Charge gentiment critique contre système électoraliste américain, avec ses cabinets, son lobbyisme, sa dictature des sondages, The Politician se paie même le luxe de brocarder le système de pensée moderne quand il s’agit de n’oublier personne (hétéros, homos, minorités visibles, LGBTIQA+… Au point que l’un des héros en vienne à se demander « on n’en ferait pas un peu trop, là ? ».
Extérieur jour, nuit intérieure
Si visuellement The Politician lorgne du côté de Wes Anderson avec ces cadrages symétriques parfaits et une image éclatante comme le marbre des demeures des riches californiens, le scénario lui, rebondit parfois difficilement quand il s’empêtre quelque peu dans les intrigues secondaires. Comme souvent avec Ryan Murphy, la musique et la chanson sont autant de moyens de surligner les émotions des personnages et le jeune Hobart, amoureux de son rival et ami River, se révèle un chanteur de talent avec un joli filet de voix. Mais, tandis que la satire du monde politique US est au coeur de l’intrigue, l’histoire d’Infinity et de sa grand-mère en empoisonneuse atteinte du syndrome de Munchausen par procuration laisse perplexe, et apparaît anecdotique pour ne pas dire complètement superflue.
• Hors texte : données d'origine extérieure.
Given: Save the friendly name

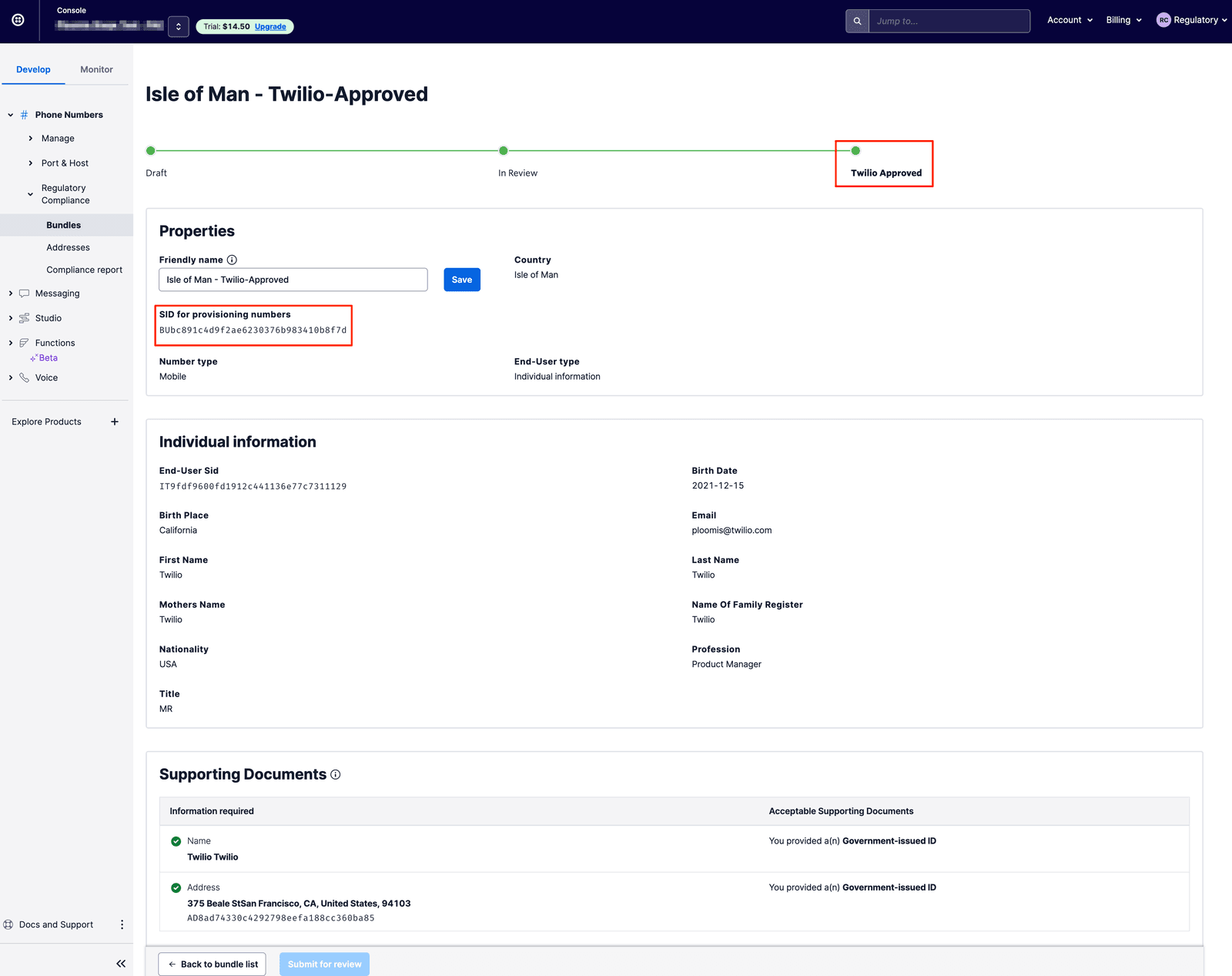Looking at the screenshot, I should coord(461,280).
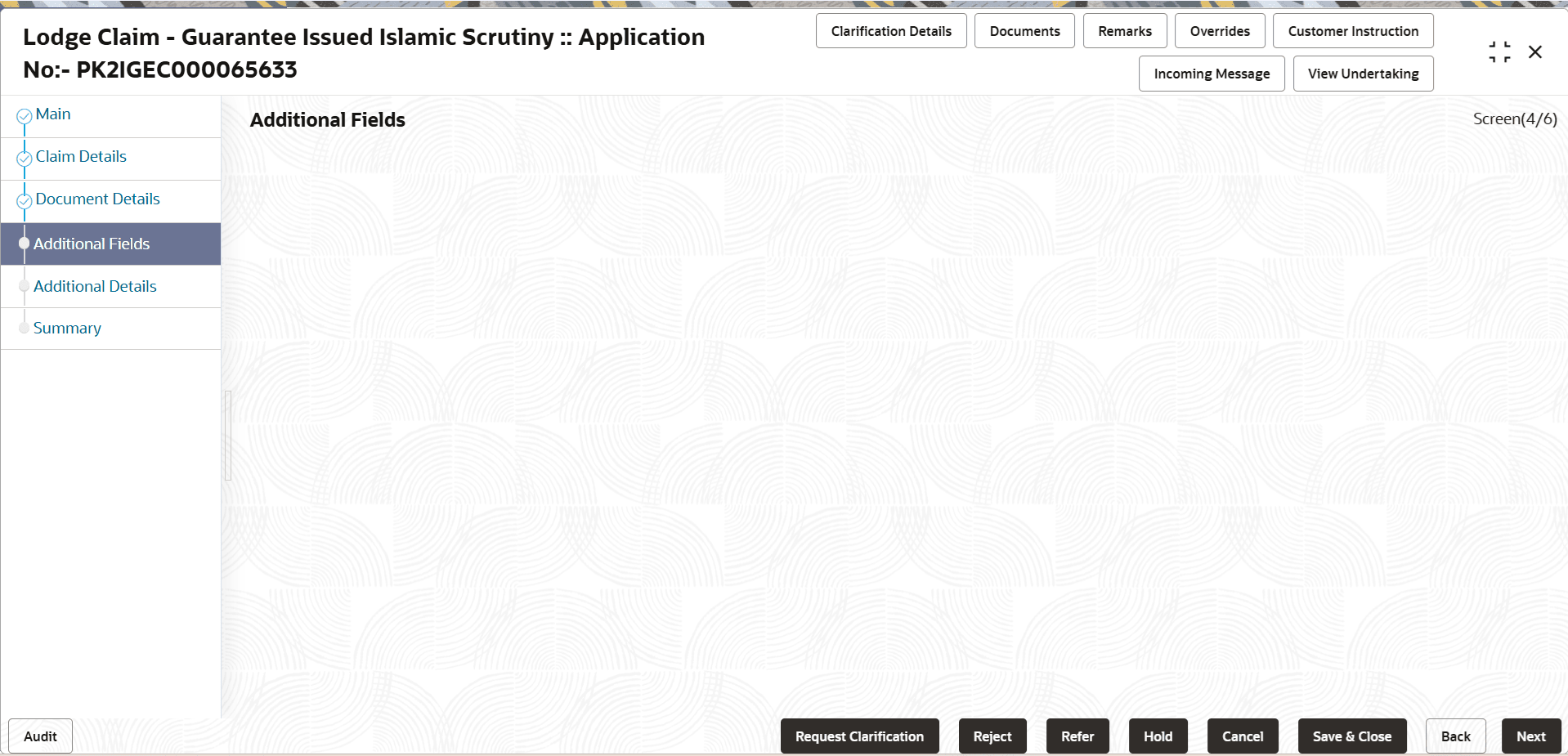The height and width of the screenshot is (756, 1568).
Task: Open Incoming Message
Action: coord(1211,74)
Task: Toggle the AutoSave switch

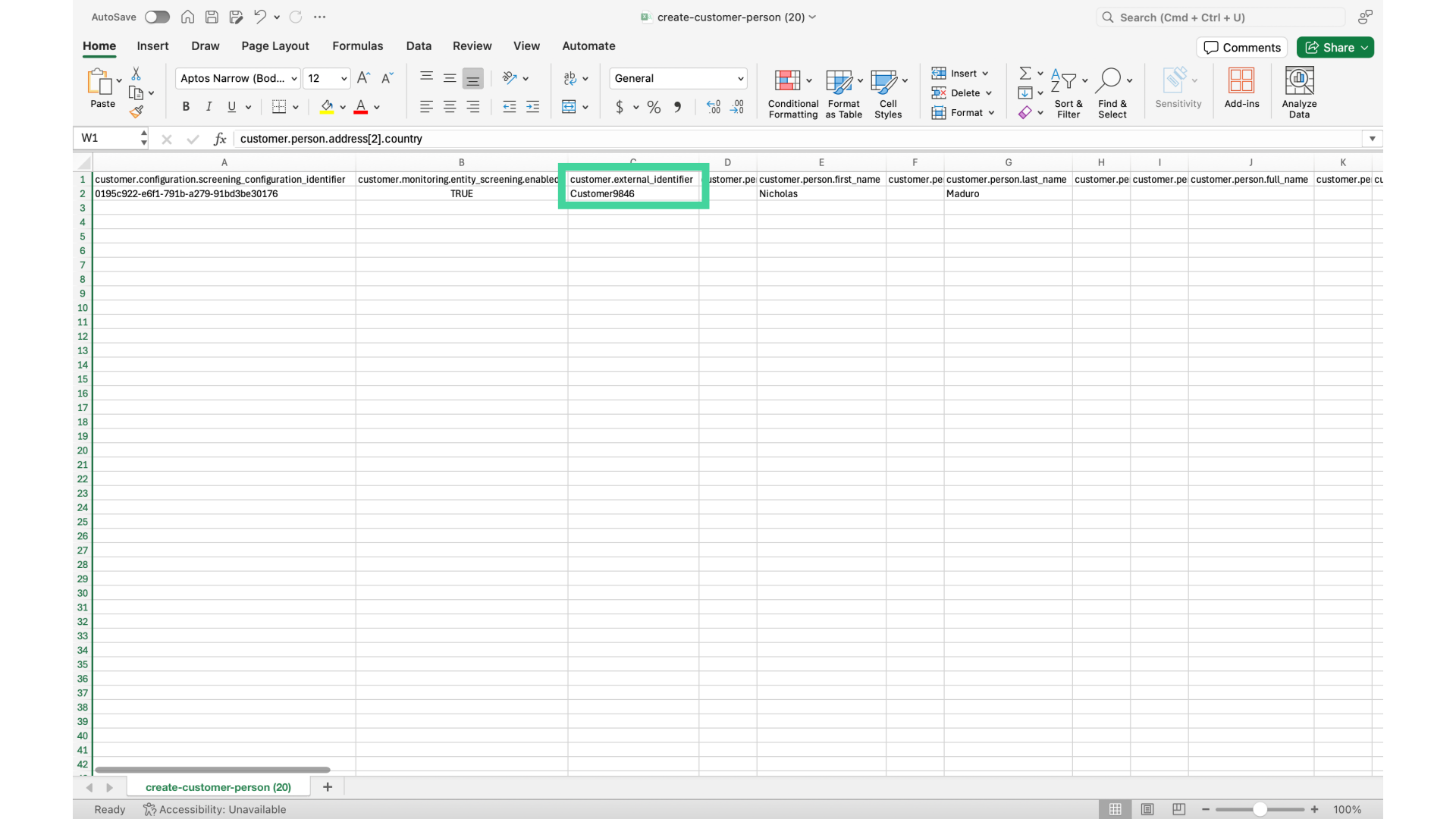Action: click(x=157, y=17)
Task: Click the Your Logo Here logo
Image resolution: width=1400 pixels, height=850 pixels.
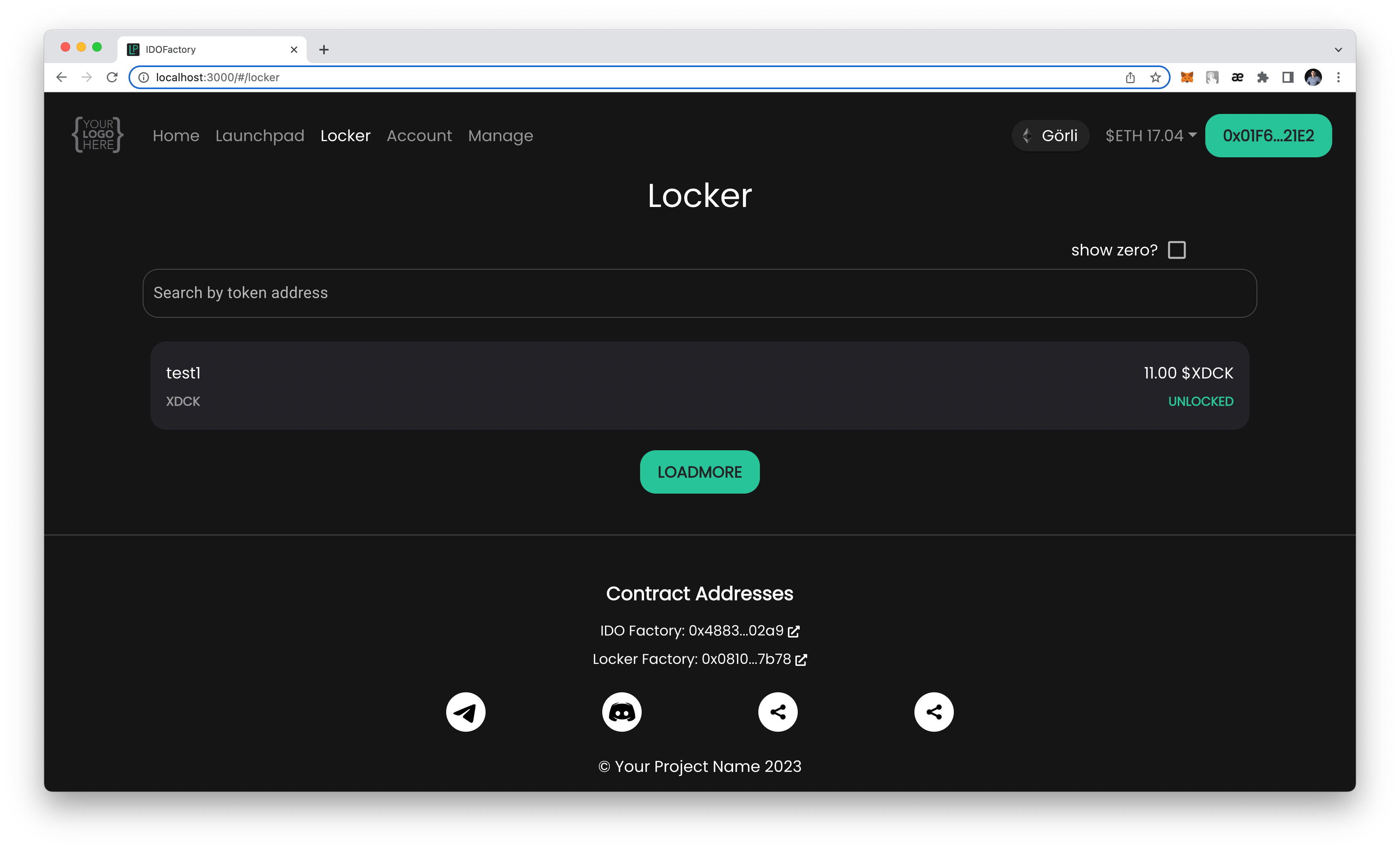Action: pyautogui.click(x=98, y=135)

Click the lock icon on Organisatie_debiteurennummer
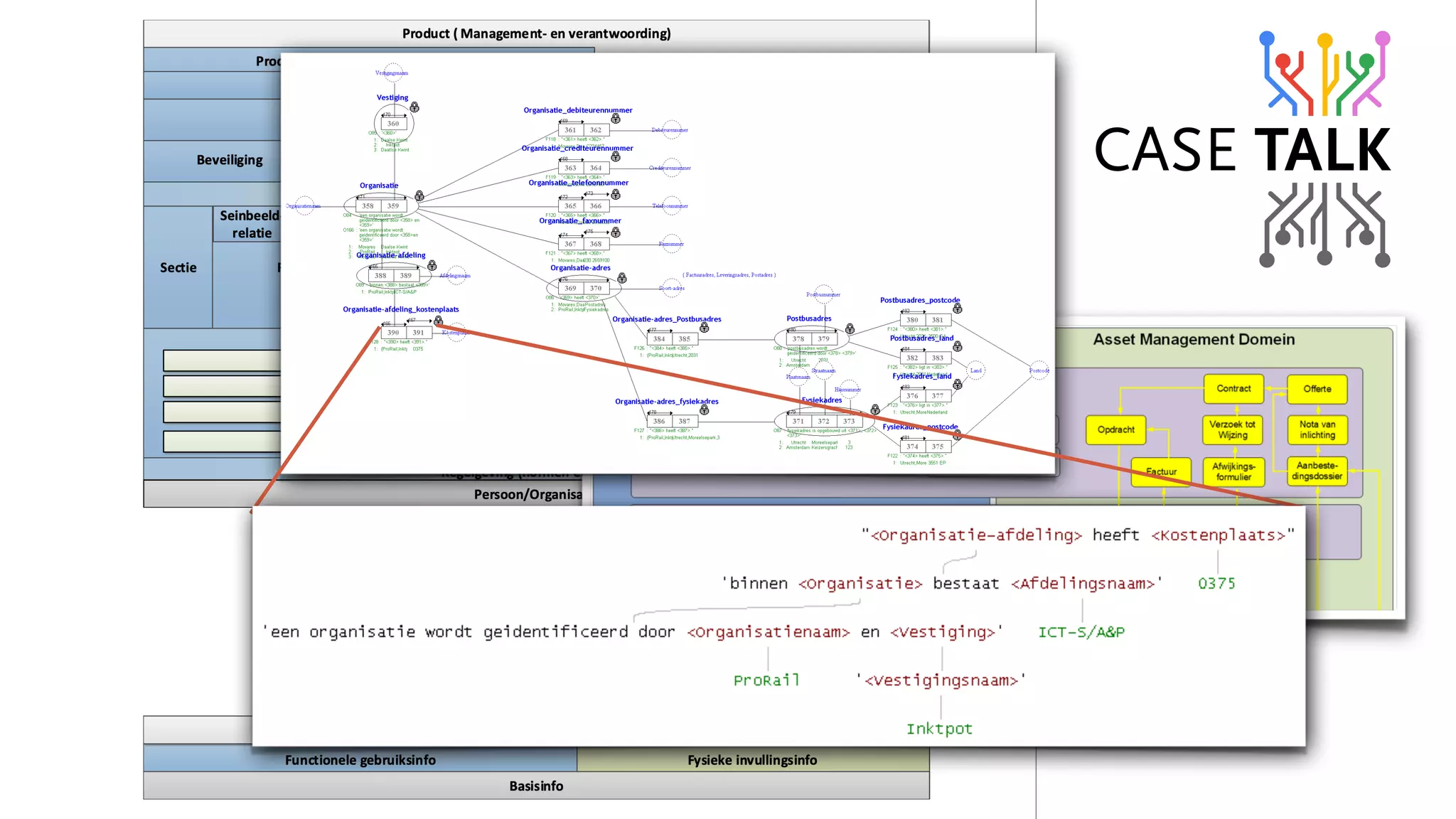[x=616, y=119]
Ce que l’on peut (re)dire en revanche, c’est que The Politician réussit parfaitement à captiver quand il s’agit de pointer les travers du carriérisme, des moyens les plus cyniques justifiés par la fin souhaitée, d’envoyer des piques au système universitaire (où l’on achète son entrée à Harvard en toute impunité) ou à la société qui se délecte du superficiellement correct sur Instagram et autres Facebook (avec tous les risques inhérents à la surexposition).

Prisonnier de ses ambitions, Peyton Hobart incarne donc cette propension d’une génération qui regarde le monde avec détachement, cachant ses sentiments, sans jamais s’impliquer, sans jamais aller au devant de l’autre, en oubliant toute critique de l’autre de peur de souffrir en retour.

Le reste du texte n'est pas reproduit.